Letterboxd advice for Hollywood hopefuls

Are you afraid that sharing your honest movie opinions publicly could hurt your "career"? Do these things to bulletproof your Letterboxd account and your future in the entertainment industry.

A Five-Star Movie

This is why we go to the movies!

Letterboxd is the hot social app for film lovers to log, review, rate, and discover movies. But what if you want to have a career in that very same movie industry? Having an opinion and working in the entertainment industry mix like having integrity and working in the entertainment industry - they don’t! If you ever want to work in *this* town again, you need to make sure you don’t put your foot in your mouth. You should only put your foot in the mouth of people who have a job to give you who are also foot freaks. Follow this advice to keep your own mouth foot-free, and your future full of Hollywood possibilities.

  • Describe every film you log as “very watchable” because it is, factually, able to be watched

  • Give everything a five-star rating. If called on your complete lack of actual opinions, say, “if you think about it, it’s really a miracle that any project makes it all the way from a small kernel of an idea to a finished film, and miracles deserve five stars.”

  • Don’t be tempted to say anything negative about old movies, even if all the people involved in making them are dead. Those dead people have children and grandchildren who are all in Hollywood positions of power.

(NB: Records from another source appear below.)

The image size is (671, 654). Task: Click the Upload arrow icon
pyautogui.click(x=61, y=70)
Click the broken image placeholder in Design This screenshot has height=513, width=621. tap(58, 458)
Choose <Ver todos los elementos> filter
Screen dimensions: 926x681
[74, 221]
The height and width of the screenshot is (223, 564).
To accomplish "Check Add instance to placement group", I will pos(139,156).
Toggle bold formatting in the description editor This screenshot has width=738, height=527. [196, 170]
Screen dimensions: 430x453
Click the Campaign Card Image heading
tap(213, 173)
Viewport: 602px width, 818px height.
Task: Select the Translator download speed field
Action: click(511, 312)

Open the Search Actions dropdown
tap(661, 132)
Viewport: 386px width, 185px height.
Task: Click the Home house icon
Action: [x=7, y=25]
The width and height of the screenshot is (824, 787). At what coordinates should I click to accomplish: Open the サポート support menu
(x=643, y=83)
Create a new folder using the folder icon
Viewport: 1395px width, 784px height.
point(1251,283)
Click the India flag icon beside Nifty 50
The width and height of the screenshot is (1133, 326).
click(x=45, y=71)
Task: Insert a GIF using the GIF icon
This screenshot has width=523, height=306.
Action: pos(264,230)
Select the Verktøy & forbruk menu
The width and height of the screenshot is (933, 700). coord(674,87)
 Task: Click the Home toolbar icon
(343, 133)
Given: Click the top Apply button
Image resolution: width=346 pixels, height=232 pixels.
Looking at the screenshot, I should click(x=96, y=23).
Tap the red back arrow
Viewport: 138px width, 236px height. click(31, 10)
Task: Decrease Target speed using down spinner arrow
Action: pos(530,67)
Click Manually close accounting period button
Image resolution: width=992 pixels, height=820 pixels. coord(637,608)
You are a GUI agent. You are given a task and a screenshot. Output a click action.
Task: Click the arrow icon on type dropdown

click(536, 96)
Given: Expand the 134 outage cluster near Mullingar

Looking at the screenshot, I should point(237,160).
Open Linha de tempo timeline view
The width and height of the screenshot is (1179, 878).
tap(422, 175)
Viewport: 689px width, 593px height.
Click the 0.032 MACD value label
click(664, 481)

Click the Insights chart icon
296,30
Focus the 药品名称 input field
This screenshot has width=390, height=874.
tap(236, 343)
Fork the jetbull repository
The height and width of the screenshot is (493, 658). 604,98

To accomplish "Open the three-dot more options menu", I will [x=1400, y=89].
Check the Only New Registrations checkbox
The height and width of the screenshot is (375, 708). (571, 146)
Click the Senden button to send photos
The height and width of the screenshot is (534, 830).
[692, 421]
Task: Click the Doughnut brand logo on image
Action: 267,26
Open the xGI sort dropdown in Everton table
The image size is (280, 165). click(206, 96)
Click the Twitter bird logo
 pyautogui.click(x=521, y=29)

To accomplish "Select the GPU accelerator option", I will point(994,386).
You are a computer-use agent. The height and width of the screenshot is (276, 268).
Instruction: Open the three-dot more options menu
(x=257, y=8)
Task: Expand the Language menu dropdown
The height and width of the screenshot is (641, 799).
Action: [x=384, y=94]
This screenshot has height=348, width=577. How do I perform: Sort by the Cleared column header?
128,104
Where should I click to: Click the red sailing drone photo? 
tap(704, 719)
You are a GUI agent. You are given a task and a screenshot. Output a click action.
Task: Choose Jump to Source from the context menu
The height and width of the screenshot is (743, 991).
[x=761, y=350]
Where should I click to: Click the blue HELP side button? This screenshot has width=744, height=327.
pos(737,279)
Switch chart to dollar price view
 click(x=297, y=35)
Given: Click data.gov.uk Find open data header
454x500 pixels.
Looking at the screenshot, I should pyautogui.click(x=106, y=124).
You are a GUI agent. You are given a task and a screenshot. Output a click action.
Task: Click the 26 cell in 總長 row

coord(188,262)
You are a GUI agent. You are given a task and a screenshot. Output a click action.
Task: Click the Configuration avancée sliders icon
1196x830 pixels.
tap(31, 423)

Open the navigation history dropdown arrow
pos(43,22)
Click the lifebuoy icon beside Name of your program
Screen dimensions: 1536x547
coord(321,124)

  • Remember - the powerful can get just as mad if you haven’t seen their film than they do if you have an opinion about it. Add every single movie ever made onto a special watchlist so they know that even if you haven’t seen it yet, you’re planning on getting around to it at some point soon, you promise. You’re just waiting for the right time when you’re in the mood for an obvious masterpiece

  • Bait others into negativity with questions. Ask things like “what are your opinions on the rat at the end of The Departed?” or “do you think MGM did the right thing getting Judy Garland hooked on pills?” and then sit back and watch. Never give your own opinion on their opinions. Simply reply with “interesting” or “you’re making me think.” You just turned your competition into their own worst enemies.

  • Make a little joke about the movie in your review, but nothing about the cast or crew or plot or script or acting or design or anything else that could hurt anybody who made the movie’s feelings. For example, if you’re watching Jurassic Park, you could write “wish someone would spit in my face and eat me” or something like that - it doesn’t imply that you liked or disliked the movie, it only implies that you are a horny little freak

  • Make “snark” your whole brand. Lean into it. Never stop pointing out flaws. Become exhausting to your friends and anyone who has the misfortune of being around you. Say things like “what can I do, I’m honest to a fault!” and smirk like an asshole. Then you can apply this affected voice to movies with no real consequence, or even turn that into a podcast called “Every Movie Sucks” and make bank from it.

  • Make all of your reviews “better than [insert name of previously lauded movie from a totally disgraced, never-in-a-million-years-to-return actor/director/writer/all of the above]” just to be safe you should stay away from criminals and creeps and maybe pick somebody who is no longer financially bankable to Hollywood or even better choose a woman who has aged (over 40 is good, but 50-plus is lockdown safe) to be absolutely positively sure they don’t actually have a comeback

  • Make a burner account that can never ever be traced back to you for your real opinions, and fire away. Don’t ever tell anyone it’s you. Become an anonymous Letterboxd superstar. Drop fake breadcrumbs that imply the account might belong to a Hollywood insider. Get the people talking. Parlay that into a paywalled website with even more in-depth takedowns. Make up crazy shit. Ruin people’s lives. Transcend the need for gatekeepers. Become ungovernable.